Bear Market Rally
The S&P 500 and Nasdaq both rose over 6% this past trading week, which broke a seven-week losing streak. We would classify the positive momentum as more of a bear market rally than the beginnings of the next bull market. A bear market rally or relief rally is a short-term sharp recovery in the stock market amid a longer-term market drawdown. These volatile swings in both directions are typical during market crashes, as equities generally do not fall in a straight line.
Investors have questioned whether the most recent economic data led to the market boost. The April inflation reading came out this week and eased a bit from the prior month but remains elevated, and we do not expect further relief in May.
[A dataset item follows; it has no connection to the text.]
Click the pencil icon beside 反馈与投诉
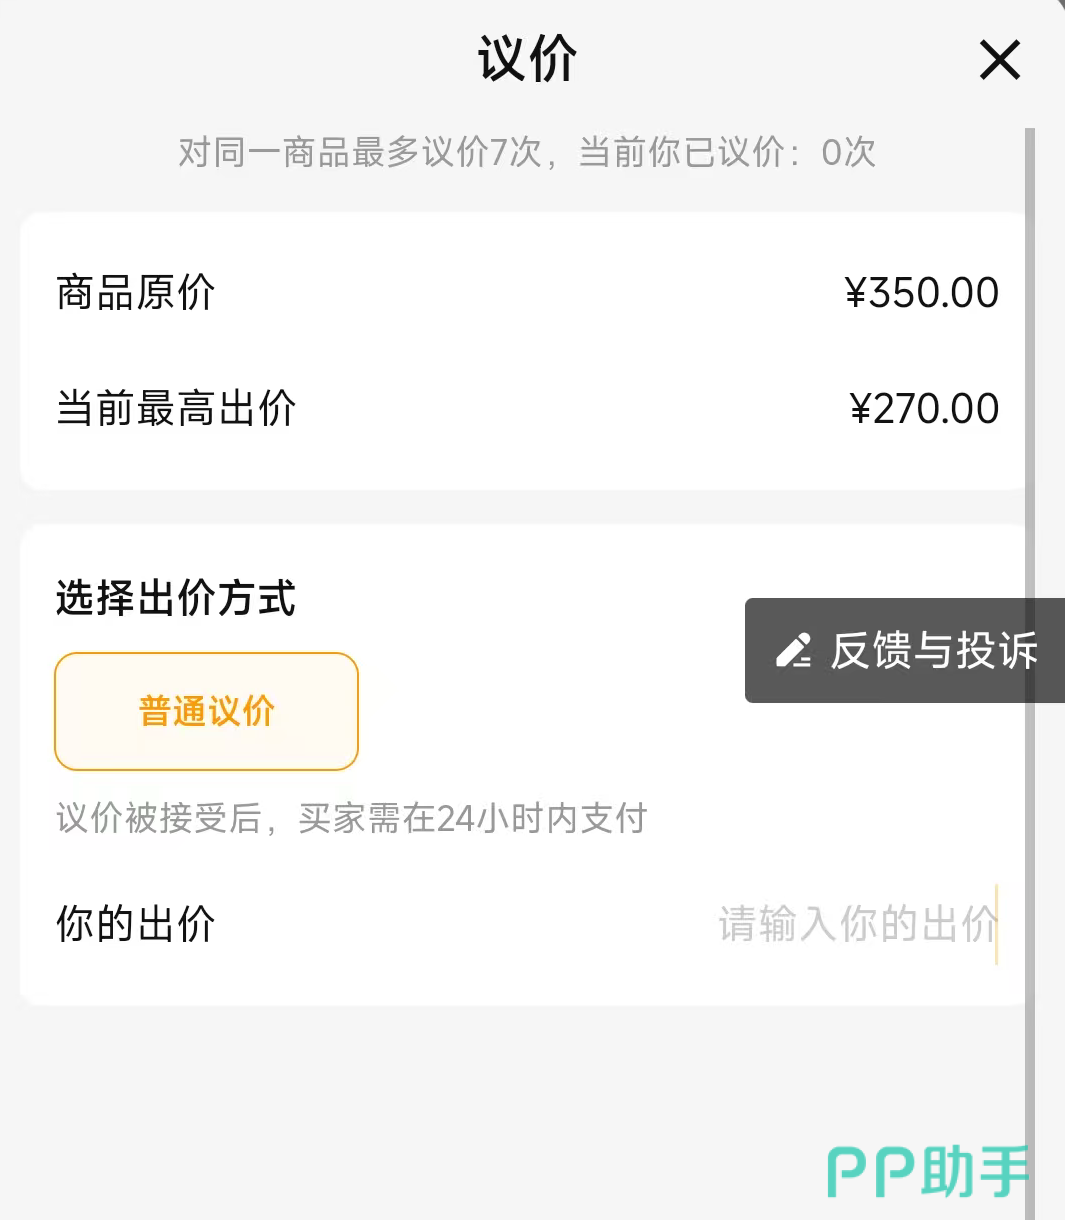The height and width of the screenshot is (1220, 1065). 793,651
And, while consumer spending data released Friday indicated another month-over-month increase for the 4th straight month, it was largely funded through household savings which dipped to a 14-year low. The Fed minutes from the May meeting were in line with expectations as officials announced plans to raise interest rates by 0.5% in June and July.
Our research suggests that much of the positive price action is likely attributable to hedge funds covering their short positions, which causes short-term price support but is not indicative of a sustained recovery. Looking back to the Global Financial Crisis from 2007 to 2009, markets experienced eight meaningful rallies during an 18-month period. Of the eight, three of the rallies were extensive and lasted between 6 and 8 weeks, and the gains during these brief recoveries were each at least 6.5% while two gained over 18%. But, as you can see in the first chart below of the S&P 500, buying the dips during these short upswings resulted in significant losses as the selloff deepened.
The second graphic below illustrates 3-month, 6-month, and 12-month returns in the S&P 500 following weeks in which markets gained at least 6%. In general, strong weeks have led to market strength; however, many of these periods benefited from Dovish Fed policy, which for now remains unlikely. The current environment may most closely parallel the market in 1974, a period which was marred by high inflation and a Fed regime committed to rising interest rates that ultimately resulted in a deepening recession. As history suggests, markets have usually fared well 12 months out, but outcomes are largely contingent on cooperative Fed policy.
In our view, the primary fundamental factors that have caused the steep market decline have not changed. For now, the Fed remains committed to tightening monetary policy, inflation is elevated, and the economy is continuing to show signs of weakness pointing to a recession.
This week, we added a short position on high yield bonds. The high yield market is showing signs of pressure and higher interest rates and slowing growth should only exacerbate issues in the market. Master Limited Partnerships (MLPs) were also added to portfolios. MLPs primarily facilitate the transportation of oil and natural gas. These investments pay a nice dividend and generally perform well in bullish energy markets.
We are committed to keeping our clients informed during these turbulent times and will notify you as our outlook evolves.